AUFGABENSTELLUNG 1:
Benennen Sie „Eduard“ in „Ernst“ um und geben Sie den Textauszug zwischen „Der Serapionsbruder Theodor“ und „Lauretta und Teresina.“ einschließlich wieder.

TEXTAUSZUG:
- - -

Notenschrift: Das Ruhezeichen Fermate

Handlung

J. E. Hummel: Die Fermate, ca. 1814

Der Serapionsbruder Theodor (das ist E. T. A. Hoffmann) liest aus seinem Manuskript: Im Herbst 1814 stehen die beiden Freunde Eduard und Theodor in der Berliner Kunstausstellung vor Hummels Gemälde „Die Fermate“[7]. Darauf musizieren in einer römischen Gaststätte zwei Italienerinnen und ein Geistlicher. Letzterer spielt für die Gitarristin und die Sängerin den Dirigenten, der gerade eine Fermate markiert. Theodor versenkt sich in die Szenerie, bis er sich als jener Dirigent wähnt und die Italienerinnen für Lauretta und Teresina hält. Theodor, noch ganz benommen von seiner Träumerei, wird von Eduard in das italienische Stübchen Sala Tarone – Unter den Linden 32, Ecke Charlottenstraße – geführt. Dort erzählt Theodor dem Freunde bei einer Flasche Wein seine Geschichte von Lauretta und Teresina.

Als 19-Jähriger begegnet er den zwei schlanken, hochgewachsenen Italienerinnen in seinem Vaterstädtchen in der deutschen Provinz. Als Lauretta singt, wird Theodors „innere Musik, so lange tot und starr, entzündet“. Verzaubert und begeistert zugleich lauscht er darauf Duetten vom Abbate Steffani, vorgetragen von den beiden Schwestern. Theodor kann sich von seinem Ideal Lauretta nicht trennen und begleitet die beiden Damen in die Residenz. Während des Konzertes dort, Theodor begleitet die Italienerinnen auf dem Flügel, verdirbt er es mit seiner Angebeteten. Theodor bricht die letzte Fermate verfrüht ab und stiehlt Lauretta die Show – einen ihrer sonst lang anhaltenden Harmonika-Triller. Weil Theodor von Lauretta abgekanzelt wird, will er nach Hause, doch Teresina gelingt die Annäherung an den jungen Mann. Lauretta gibt sich verärgert. Als zufälliger Ohrenzeuge eines Gesprächs unter Italienern wird Theodor gewahr, er wird für einen deutschen Tollpatsch gehalten und ausgenutzt.

- - -

AUFGABENSTELLUNG 2:
Suchen Sie alle Zeilen heraus, in denen die Zeichenfolge „height“ vorkommt, und geben Sie diese vollständig wieder. Groß- und Kleinschreibung ist dabei zu beachten.

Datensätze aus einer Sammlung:
- - -

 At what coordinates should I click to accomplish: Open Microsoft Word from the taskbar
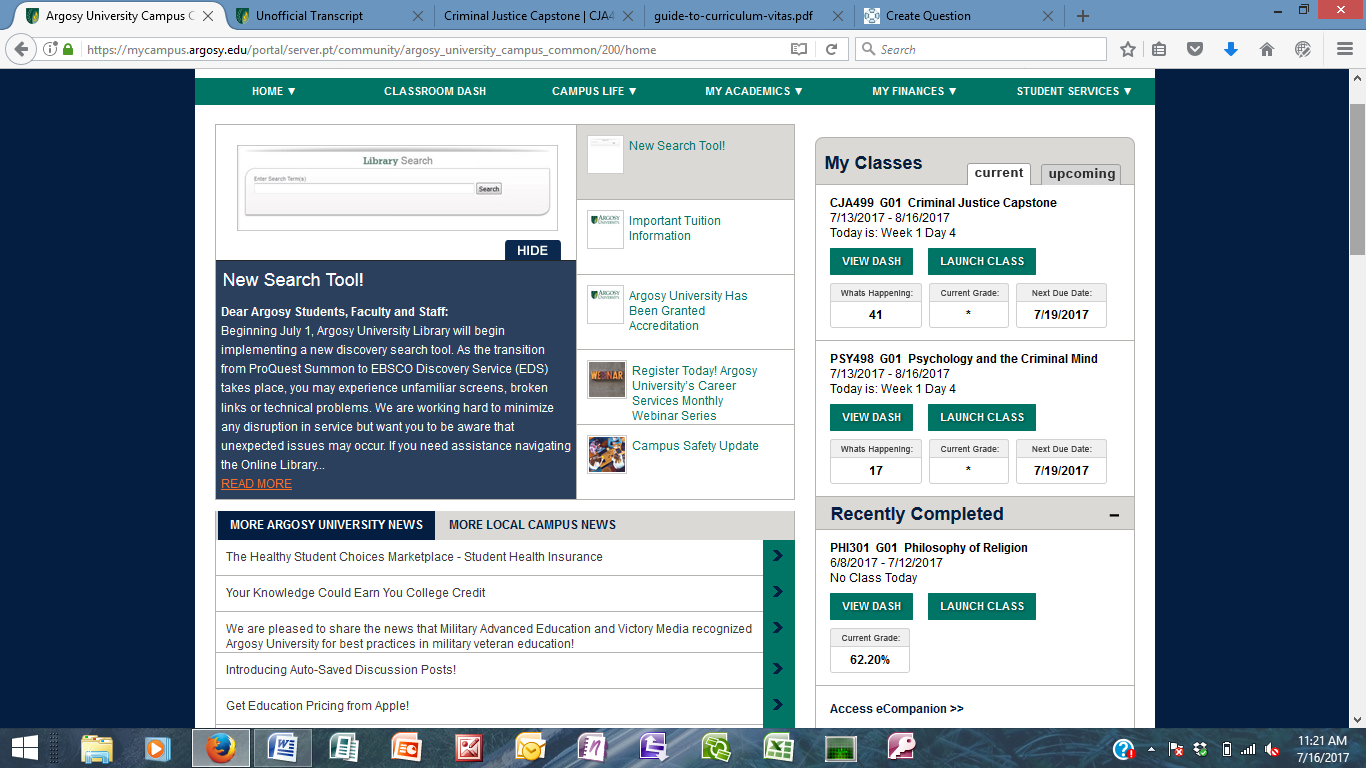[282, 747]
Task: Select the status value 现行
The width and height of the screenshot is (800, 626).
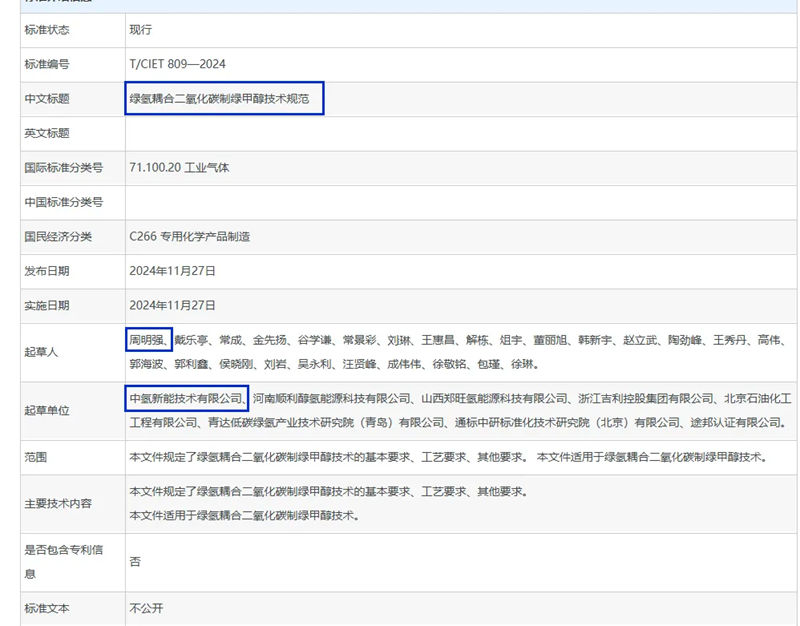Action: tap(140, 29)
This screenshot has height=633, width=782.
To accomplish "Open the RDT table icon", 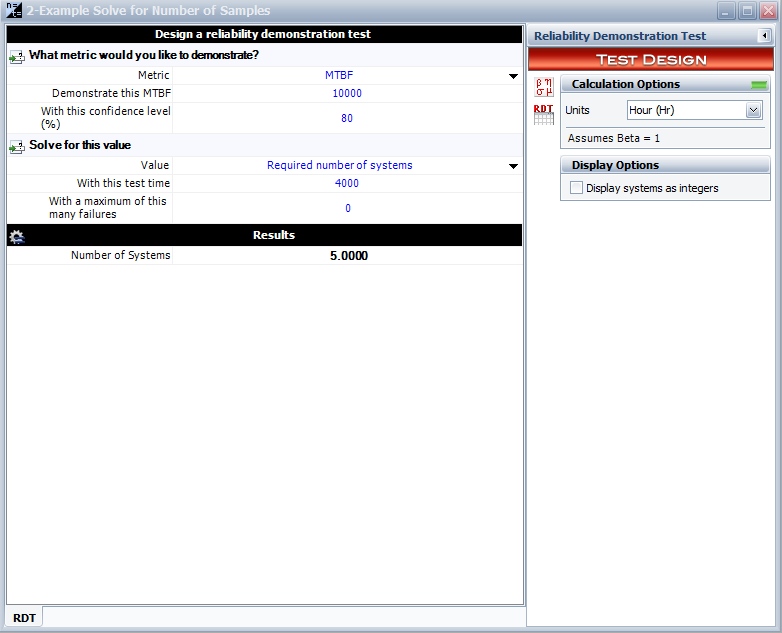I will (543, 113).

- - -

ERGEBNIS DER ÜBUNG 1:
Der Serapionsbruder Theodor (das ist E. T. A. Hoffmann) liest aus seinem Manuskript: Im Herbst 1814 stehen die beiden Freunde Ernst und Theodor in der Berliner Kunstausstellung vor Hummels Gemälde „Die Fermate“[7]. Darauf musizieren in einer römischen Gaststätte zwei Italienerinnen und ein Geistlicher. Letzterer spielt für die Gitarristin und die Sängerin den Dirigenten, der gerade eine Fermate markiert. Theodor versenkt sich in die Szenerie, bis er sich als jener Dirigent wähnt und die Italienerinnen für Lauretta und Teresina hält. Theodor, noch ganz benommen von seiner Träumerei, wird von Ernst in das italienische Stübchen Sala Tarone – Unter den Linden 32, Ecke Charlottenstraße – geführt. Dort erzählt Theodor dem Freunde bei einer Flasche Wein seine Geschichte von Lauretta und Teresina.

ERGEBNIS DER ÜBUNG 2:
The width and height of the screenshot is (800, 626).
This screenshot has height=633, width=782.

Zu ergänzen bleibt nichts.